Sanders could beat Trump – but is he worth the risk for Democrats?

US Politics: Parallels between capable socialist senator and Jeremy Corbyn do not ring true

Democratic presidential hopeful and Vermont senator Bernie Sanders at a primary night event in Manchester, New Hampshire. Photograph:  Timothy A Clary/AFP via Getty Images
Democratic presidential hopeful and Vermont senator Bernie Sanders at a primary night event in Manchester, New Hampshire. Photograph: Timothy A Clary/AFP via Getty Images

Astute chroniclers of British politics have formulated what is known as the Banter Heuristic. According to this rule of thumb, whose predictive record has few betters, the silliest outcome is also the likeliest to transpire. Here follows an account of its portents for the US in 2020.

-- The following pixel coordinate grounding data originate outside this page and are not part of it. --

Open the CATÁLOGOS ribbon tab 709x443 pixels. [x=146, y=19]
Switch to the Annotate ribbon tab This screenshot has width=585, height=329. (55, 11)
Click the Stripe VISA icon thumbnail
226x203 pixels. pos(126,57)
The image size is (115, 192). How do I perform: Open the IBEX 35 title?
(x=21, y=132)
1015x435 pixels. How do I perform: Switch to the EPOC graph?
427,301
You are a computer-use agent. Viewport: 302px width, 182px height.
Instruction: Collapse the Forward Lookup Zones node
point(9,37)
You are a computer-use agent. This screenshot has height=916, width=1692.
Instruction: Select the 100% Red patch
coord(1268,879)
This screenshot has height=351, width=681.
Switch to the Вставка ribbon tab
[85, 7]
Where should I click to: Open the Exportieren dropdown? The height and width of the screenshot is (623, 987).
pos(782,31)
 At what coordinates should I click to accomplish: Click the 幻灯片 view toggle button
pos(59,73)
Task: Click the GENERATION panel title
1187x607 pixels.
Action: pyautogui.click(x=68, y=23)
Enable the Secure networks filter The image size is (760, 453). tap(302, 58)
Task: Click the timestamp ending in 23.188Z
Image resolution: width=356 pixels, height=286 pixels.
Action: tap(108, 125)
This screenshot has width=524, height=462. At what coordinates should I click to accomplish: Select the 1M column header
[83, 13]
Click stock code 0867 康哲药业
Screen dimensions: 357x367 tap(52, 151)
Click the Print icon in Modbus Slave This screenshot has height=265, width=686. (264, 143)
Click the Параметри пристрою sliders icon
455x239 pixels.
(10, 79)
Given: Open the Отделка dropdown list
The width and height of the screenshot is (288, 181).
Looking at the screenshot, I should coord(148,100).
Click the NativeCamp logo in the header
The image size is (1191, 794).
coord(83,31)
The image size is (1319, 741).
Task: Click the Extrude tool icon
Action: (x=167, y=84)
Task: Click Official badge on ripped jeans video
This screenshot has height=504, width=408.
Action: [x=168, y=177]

Offered five or so candidates of weight, Democrats continue to dither over their presidential nominee. Vermont senator Bernie Sanders turns up to the party's summer gathering with a clear but not quite decisive plurality of delegates, amassed in such primaries as New Hampshire's on Tuesday. As grandees doubt an avowed socialist's chances against president Donald Trump, the first "brokered" convention since 1952 crowns AN Other. The party is split and through that gap saunters Trump to a second term anyway.

The imponderable here is whether the elders are right about Sanders. To draw from Britain once more, tribal Democrats (the strategist James Carville) and Republican apostates (the writer David Frum) see in him the electoral hopelessness of Labour's Jeremy Corbyn. If there is to be a counterargument, it must do better than the claim – true as it is – that "anything can happen" after 2016. A more substantial case for Sanders does exist.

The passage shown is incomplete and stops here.